Please type out the whole listing below, keeping every line and character unchanged.

INFORMATION SUPPLIED =>
*-*-*

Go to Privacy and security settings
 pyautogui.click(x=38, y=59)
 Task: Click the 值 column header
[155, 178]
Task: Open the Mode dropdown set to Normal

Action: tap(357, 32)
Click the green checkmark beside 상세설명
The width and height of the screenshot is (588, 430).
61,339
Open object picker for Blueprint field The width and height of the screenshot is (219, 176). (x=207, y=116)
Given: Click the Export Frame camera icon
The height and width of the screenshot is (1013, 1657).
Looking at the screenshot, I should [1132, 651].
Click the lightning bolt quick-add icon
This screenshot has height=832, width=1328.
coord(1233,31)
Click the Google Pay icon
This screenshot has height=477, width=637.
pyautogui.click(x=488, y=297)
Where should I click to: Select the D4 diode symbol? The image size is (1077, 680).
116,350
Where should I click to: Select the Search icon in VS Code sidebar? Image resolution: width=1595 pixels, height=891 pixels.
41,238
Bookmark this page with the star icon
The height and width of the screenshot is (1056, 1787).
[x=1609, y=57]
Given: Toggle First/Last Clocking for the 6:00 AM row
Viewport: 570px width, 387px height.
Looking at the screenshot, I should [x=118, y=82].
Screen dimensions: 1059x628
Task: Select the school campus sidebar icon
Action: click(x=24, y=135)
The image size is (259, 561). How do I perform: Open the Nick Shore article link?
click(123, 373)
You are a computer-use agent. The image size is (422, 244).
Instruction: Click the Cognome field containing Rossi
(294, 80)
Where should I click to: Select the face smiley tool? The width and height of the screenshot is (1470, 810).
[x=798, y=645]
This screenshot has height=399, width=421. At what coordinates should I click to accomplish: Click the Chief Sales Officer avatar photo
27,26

*-*-*

OUTPUT OF THE EXERCISE =>
Go to Privacy and security settings
 pyautogui.click(x=38, y=59)
 Task: Click the 值 column header
[155, 178]
Task: Open the Mode dropdown set to Normal

Action: tap(357, 32)
Click the green checkmark beside 상세설명
The width and height of the screenshot is (588, 430).
61,339
Open object picker for Blueprint field The width and height of the screenshot is (219, 176). (x=207, y=116)
Given: Click the Export Frame camera icon
The height and width of the screenshot is (1013, 1657).
Looking at the screenshot, I should [1132, 651].
Click the lightning bolt quick-add icon
This screenshot has height=832, width=1328.
coord(1233,31)
Click the Google Pay icon
This screenshot has height=477, width=637.
pyautogui.click(x=488, y=297)
Where should I click to: Select the D4 diode symbol? The image size is (1077, 680).
116,350
Where should I click to: Select the Search icon in VS Code sidebar? Image resolution: width=1595 pixels, height=891 pixels.
41,238
Bookmark this page with the star icon
The height and width of the screenshot is (1056, 1787).
[x=1609, y=57]
Given: Toggle First/Last Clocking for the 6:00 AM row
Viewport: 570px width, 387px height.
Looking at the screenshot, I should [x=118, y=82].
Screen dimensions: 1059x628
Task: Select the school campus sidebar icon
Action: click(x=24, y=135)
The image size is (259, 561). How do I perform: Open the Nick Shore article link?
click(123, 373)
You are a computer-use agent. The image size is (422, 244).
Instruction: Click the Cognome field containing Rossi
(294, 80)
Where should I click to: Select the face smiley tool? The width and height of the screenshot is (1470, 810).
[x=798, y=645]
This screenshot has height=399, width=421. At what coordinates should I click to accomplish: Click the Chief Sales Officer avatar photo
27,26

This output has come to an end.